- **Task to complete**: An exact copy of every line from the one holding "The width and" to the end of the entries below is required; leave the pictures out.

(Saved data entries)
= = = = = = =

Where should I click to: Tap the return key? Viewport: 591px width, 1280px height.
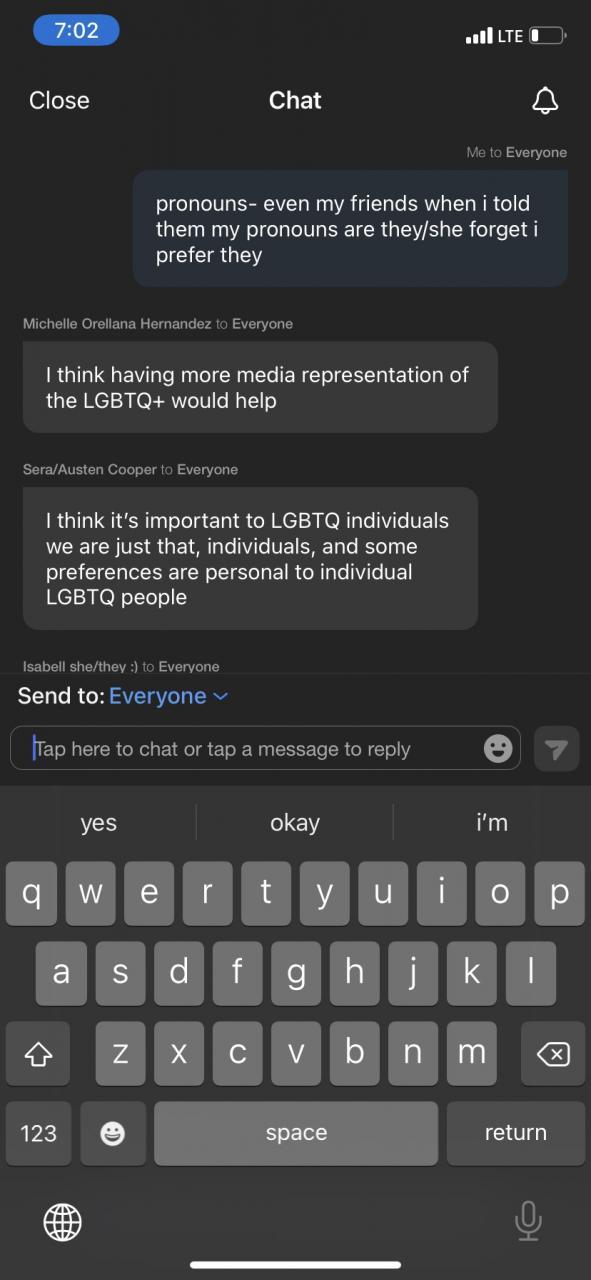pos(516,1133)

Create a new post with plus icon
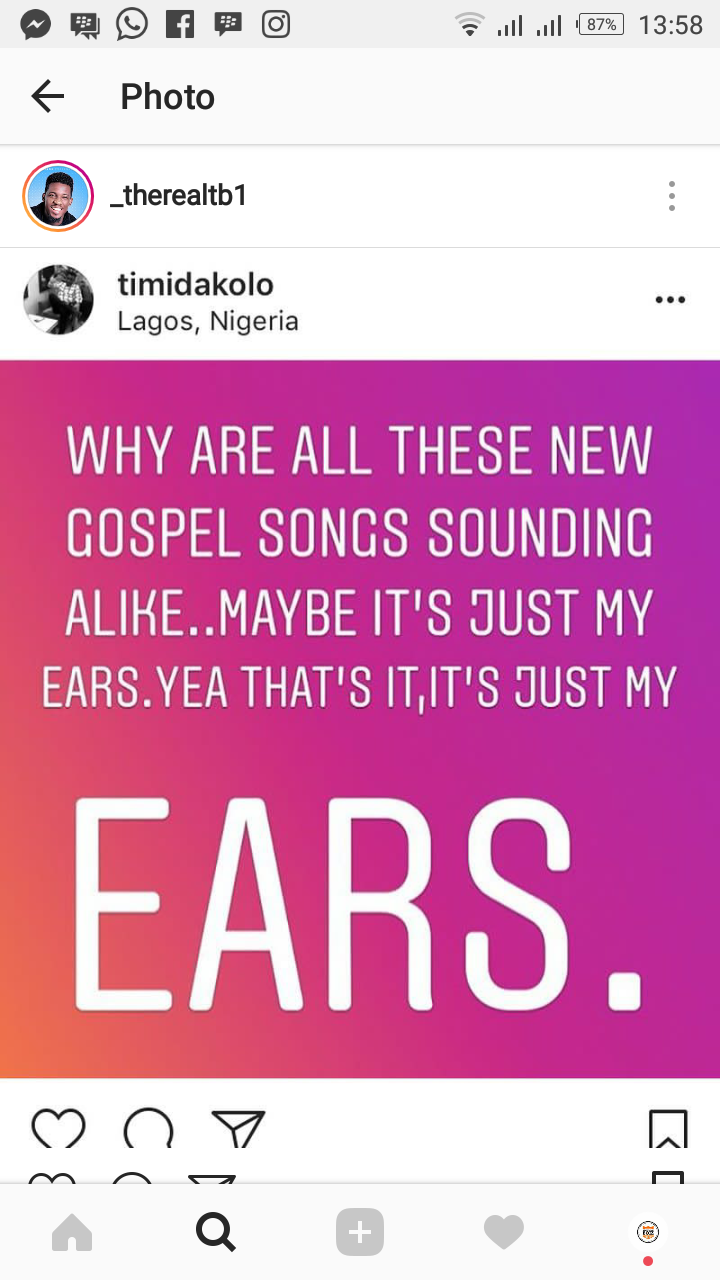[x=360, y=1232]
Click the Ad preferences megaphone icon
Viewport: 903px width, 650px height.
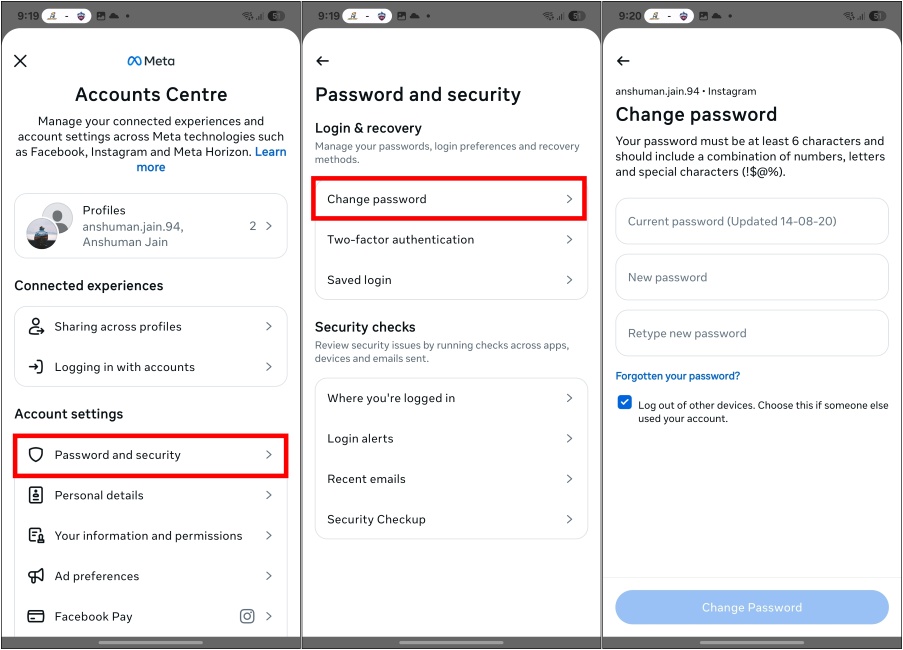(x=36, y=576)
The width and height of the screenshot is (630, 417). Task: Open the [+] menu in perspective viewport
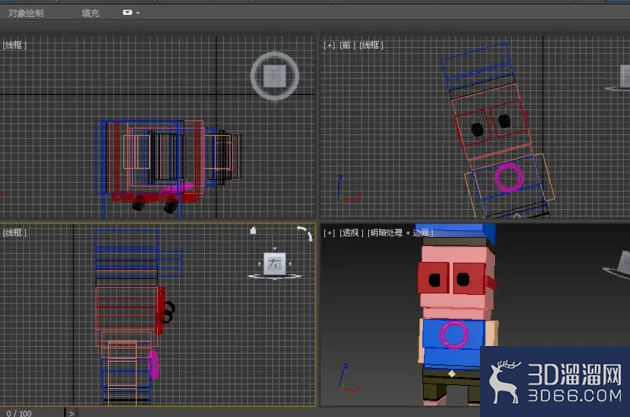[x=329, y=233]
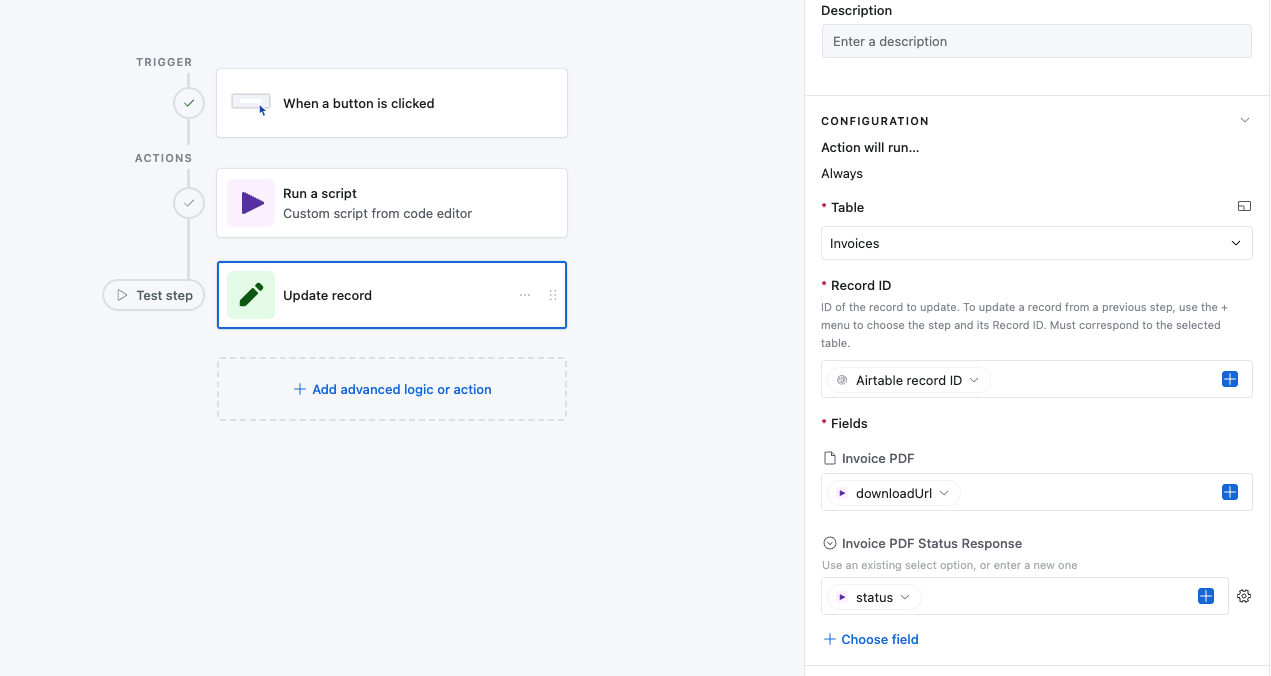Image resolution: width=1271 pixels, height=676 pixels.
Task: Open the Invoices table dropdown
Action: pos(1036,243)
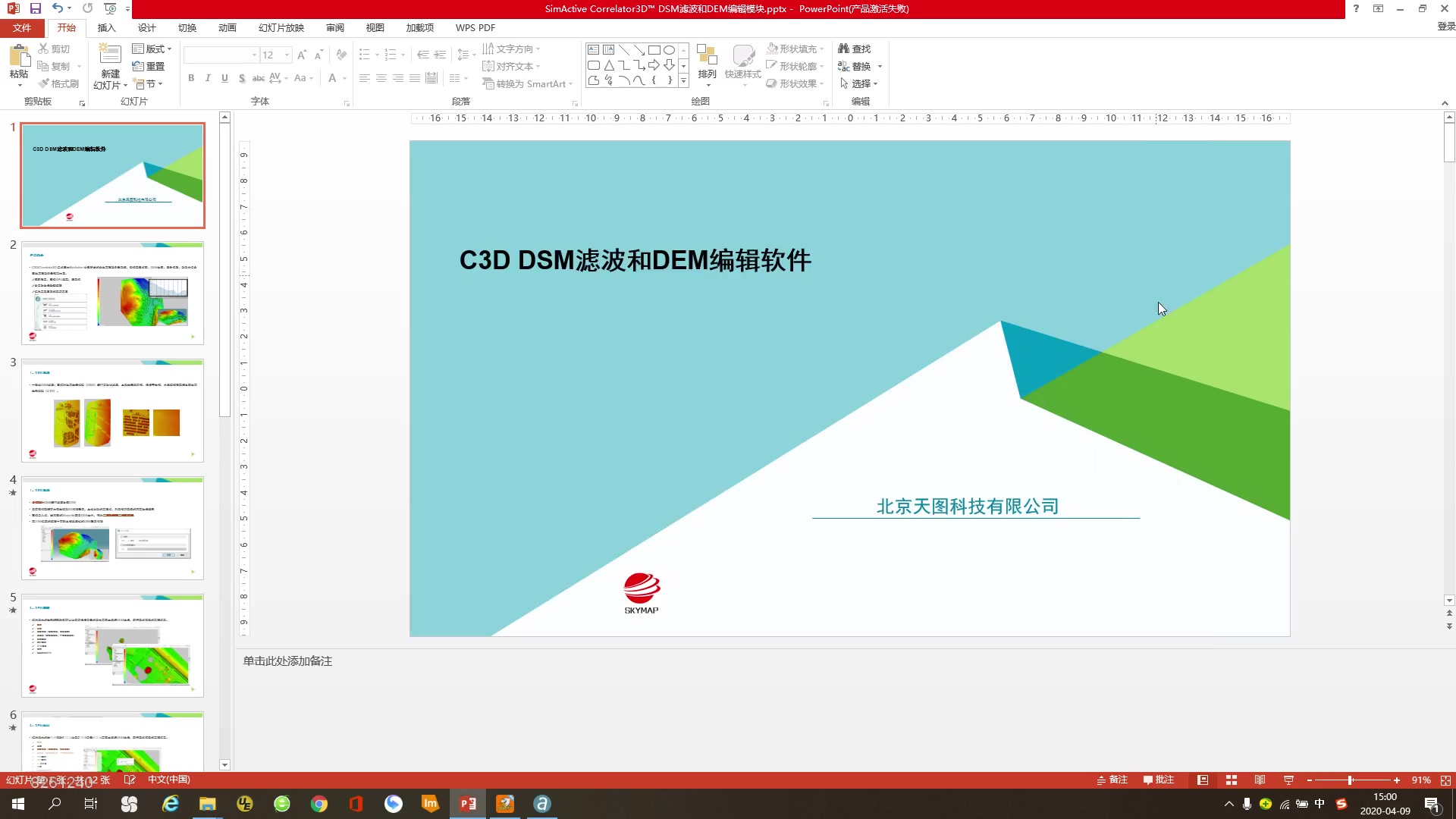
Task: Click PowerPoint taskbar icon to refocus
Action: click(x=468, y=803)
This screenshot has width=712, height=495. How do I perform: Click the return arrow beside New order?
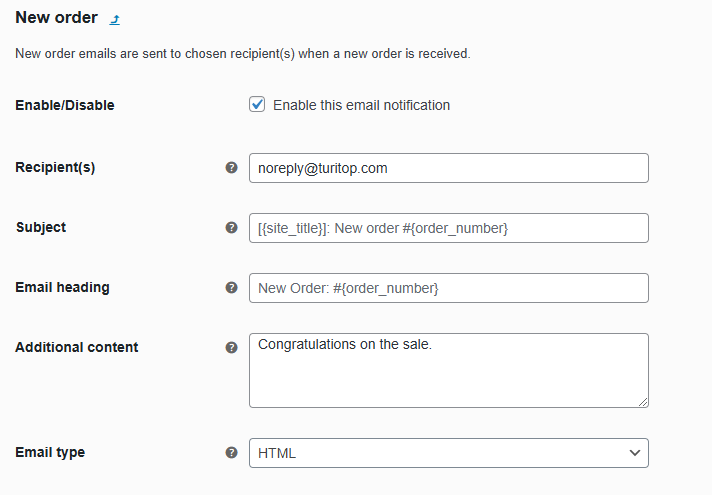tap(115, 19)
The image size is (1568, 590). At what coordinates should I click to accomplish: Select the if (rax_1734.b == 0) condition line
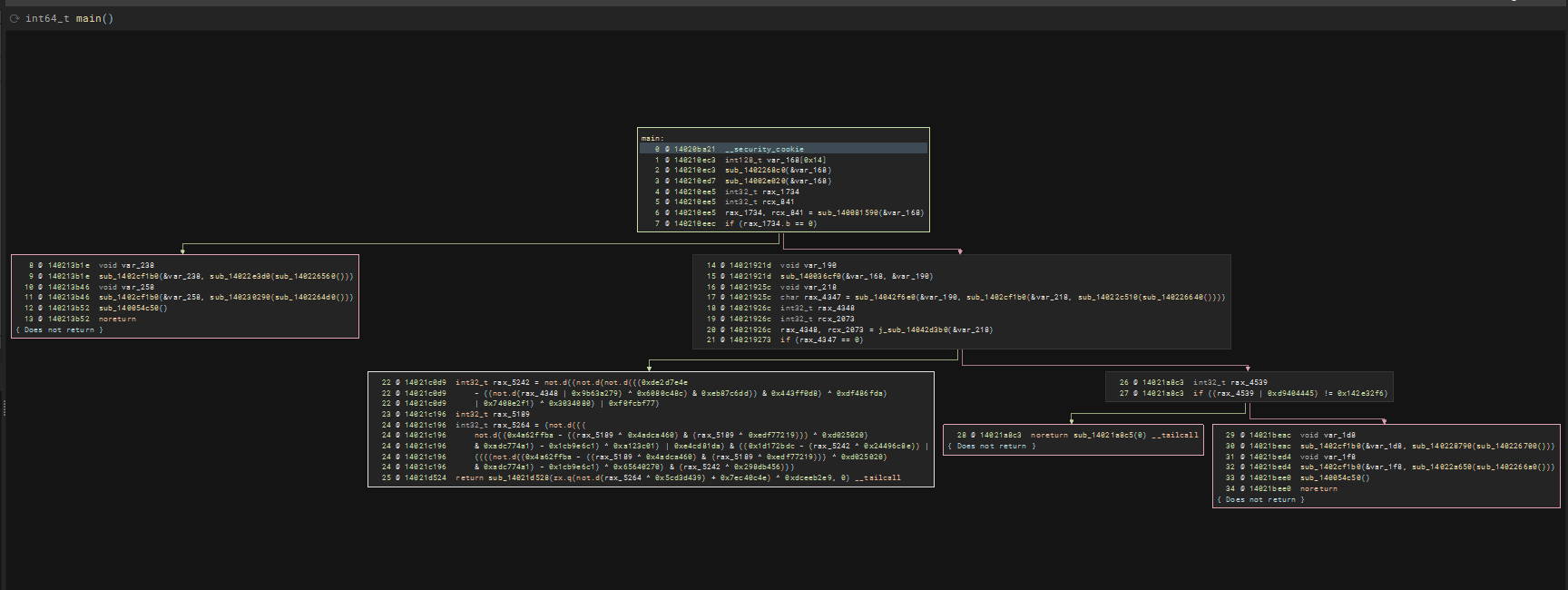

= = = = = = =

- **Output below**:
The width and height of the screenshot is (630, 417). Task: Open the [+] menu in perspective viewport
[x=329, y=233]
Image resolution: width=1271 pixels, height=676 pixels.
Task: Open the Invoices table dropdown
Action: pos(1036,243)
Task: Click PowerPoint taskbar icon to refocus
Action: click(x=468, y=803)
This screenshot has width=712, height=495. How do I perform: Click the return arrow beside New order?
tap(115, 19)
The image size is (1568, 590). At what coordinates should I click to accomplish: Select the if (rax_1734.b == 0) condition line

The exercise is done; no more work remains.